Unser Haus gehört zu einer Gruppe von Wohnhäusern, die Anfang der 1970er Jahre von Otto Steidle zusammen mit Ralph und Doris Thut experimentell entwickelt und gebaut wurden. Mehrfach prämiert sind sie längst in die Architekturgeschichte der Nachkriegsmoderne eingegangen. Bis heute sind sie vorbildlich für Architekturen, die von ihren Bewohnern je nach Bedürfnis mit sparsamen Mitteln um und ausgebaut werden können.
Baumgleich setzen die Betonstützen mit ihren allseits auskragenden Konsolen den Rahmen, der die Möglichkeit des Weiterbauens bereits anzeigt. Je nachdem in welcher Höhe die Träger aufliegen, ergeben sich versetzte Bühnen, die ein-, eineinhalb- oder zweigeschossige Räume erlauben. Je nachdem in welcher Ebene die Pfosten-Riegel-Fassade sitzt, bilden sich Erker, Loggien, Terrassen. Im vielgliedrigen Fachwerk wechseln Glasflächen mit farbigen Paneelen, die für den nötigen Sichtschutz sorgen. Ansonsten bedingt die gläserne Architektur ein lichtdurchflutetes Wohnen mitten im Grünen.
Die Außentreppen schlagen Brücken zu den höher liegenden Eingängen, bauen Zwischen-Verbindungen und schaffen – wie bei unserem Haus – die Voraussetzung für die Trennung von Wohneinheiten.

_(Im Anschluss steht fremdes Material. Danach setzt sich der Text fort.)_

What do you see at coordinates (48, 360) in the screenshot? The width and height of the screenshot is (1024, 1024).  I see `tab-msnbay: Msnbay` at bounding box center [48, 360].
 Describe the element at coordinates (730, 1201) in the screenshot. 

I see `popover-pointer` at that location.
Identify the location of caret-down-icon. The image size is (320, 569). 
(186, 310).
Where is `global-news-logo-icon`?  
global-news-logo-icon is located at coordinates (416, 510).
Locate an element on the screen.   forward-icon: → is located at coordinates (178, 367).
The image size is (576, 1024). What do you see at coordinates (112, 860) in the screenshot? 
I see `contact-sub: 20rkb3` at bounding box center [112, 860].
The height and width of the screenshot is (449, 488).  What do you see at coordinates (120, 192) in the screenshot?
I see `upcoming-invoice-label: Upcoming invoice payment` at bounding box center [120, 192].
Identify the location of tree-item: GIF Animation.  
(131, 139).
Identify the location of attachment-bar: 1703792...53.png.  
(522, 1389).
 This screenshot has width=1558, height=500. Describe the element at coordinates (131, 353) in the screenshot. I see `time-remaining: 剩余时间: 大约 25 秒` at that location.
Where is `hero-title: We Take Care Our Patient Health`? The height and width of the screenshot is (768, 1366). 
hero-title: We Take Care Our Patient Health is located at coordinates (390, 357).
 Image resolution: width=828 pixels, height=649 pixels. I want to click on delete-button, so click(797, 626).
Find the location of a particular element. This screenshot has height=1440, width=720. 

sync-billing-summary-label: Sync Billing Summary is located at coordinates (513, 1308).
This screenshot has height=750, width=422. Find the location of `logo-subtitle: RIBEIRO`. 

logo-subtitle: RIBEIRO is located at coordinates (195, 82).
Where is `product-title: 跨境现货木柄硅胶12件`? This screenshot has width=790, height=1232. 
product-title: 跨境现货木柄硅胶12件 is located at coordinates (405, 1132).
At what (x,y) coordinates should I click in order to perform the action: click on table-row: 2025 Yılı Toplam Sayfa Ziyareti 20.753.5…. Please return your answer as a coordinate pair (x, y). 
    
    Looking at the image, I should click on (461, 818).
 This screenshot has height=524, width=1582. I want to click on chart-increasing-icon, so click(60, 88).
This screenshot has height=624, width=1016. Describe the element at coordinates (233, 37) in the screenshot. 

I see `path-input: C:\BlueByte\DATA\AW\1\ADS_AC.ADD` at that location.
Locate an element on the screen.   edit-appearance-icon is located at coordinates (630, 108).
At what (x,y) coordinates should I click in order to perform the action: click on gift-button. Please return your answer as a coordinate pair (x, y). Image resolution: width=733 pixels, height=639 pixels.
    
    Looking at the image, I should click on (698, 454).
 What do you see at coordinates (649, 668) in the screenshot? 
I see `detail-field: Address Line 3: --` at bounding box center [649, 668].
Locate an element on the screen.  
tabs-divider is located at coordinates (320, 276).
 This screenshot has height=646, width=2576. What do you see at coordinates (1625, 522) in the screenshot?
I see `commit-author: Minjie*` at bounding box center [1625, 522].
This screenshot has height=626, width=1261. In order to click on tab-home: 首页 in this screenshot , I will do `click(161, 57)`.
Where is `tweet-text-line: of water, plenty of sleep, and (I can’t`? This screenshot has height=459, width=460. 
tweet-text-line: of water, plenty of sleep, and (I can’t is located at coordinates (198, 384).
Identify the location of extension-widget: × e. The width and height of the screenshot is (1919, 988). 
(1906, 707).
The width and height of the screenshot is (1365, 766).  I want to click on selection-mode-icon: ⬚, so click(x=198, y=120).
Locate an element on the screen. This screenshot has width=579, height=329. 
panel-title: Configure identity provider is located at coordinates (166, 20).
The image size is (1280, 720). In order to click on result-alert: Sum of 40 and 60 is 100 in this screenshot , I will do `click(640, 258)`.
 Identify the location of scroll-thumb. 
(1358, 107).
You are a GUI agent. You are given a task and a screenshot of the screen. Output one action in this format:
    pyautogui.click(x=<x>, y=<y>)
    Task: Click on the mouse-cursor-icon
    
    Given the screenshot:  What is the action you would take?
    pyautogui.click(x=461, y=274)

In den fünfzig Jahren Ihres Bestehens haben die „living structures“ von Otto Steidle bewiesen, dass sie sich verschiedensten Lebenskonstellationen anpassen können, ohne den Charakter zu verlieren. Der robuste Skelettbau hat uns zum Beispiel ermöglicht, Redaktionsbüro und Familienleben zu vereinbaren. Nach dem letzten Umbau sind zwei getrennte Einheiten entstanden: Oben eine Wohnung mit Dachterrasse für Sohn, Schwiegertochter und Enkel; unten ein großzügiges Appartement mit Terrasse und Garten, die ich ursprünglich als Senior alleine bewohnen wollte, bis ich meine neue Frau traf…. Seitdem auf dem Land lebend, vermiete ich meine Münchner Wohnung periodisch für ein bis zwei Semester an Gastdozenten.
Die ersten Gebäude in der Gruppe an der Genter-Straße gehören inzwischen zu den jüngsten Baudenkmalen der Stadt München und stehen für die Aufbruchstimmung, die im Vorfeld der Olympischen Spiele 1972 geherrscht hat.
weiterführende Literatur:
Otto Steidle, Bewohnbare Bauten / Structures for Living. Herausgegeben von Florian Kossak. Zürich, München, London: Artemis Verlag AG, 1994.
Ernst et al., Otto Steidle – Land, Stadt, Haus. Anlässlich der Ausstellung \”Otto Steidle – Land, Stadt, Haus\” im Architekturmuseum der Technischen Universität München in der Pinakothek der Moderne vom 20. November 2003 bis 15. Februar 2004. Salzburg, München: Pustet Verlag, 2004.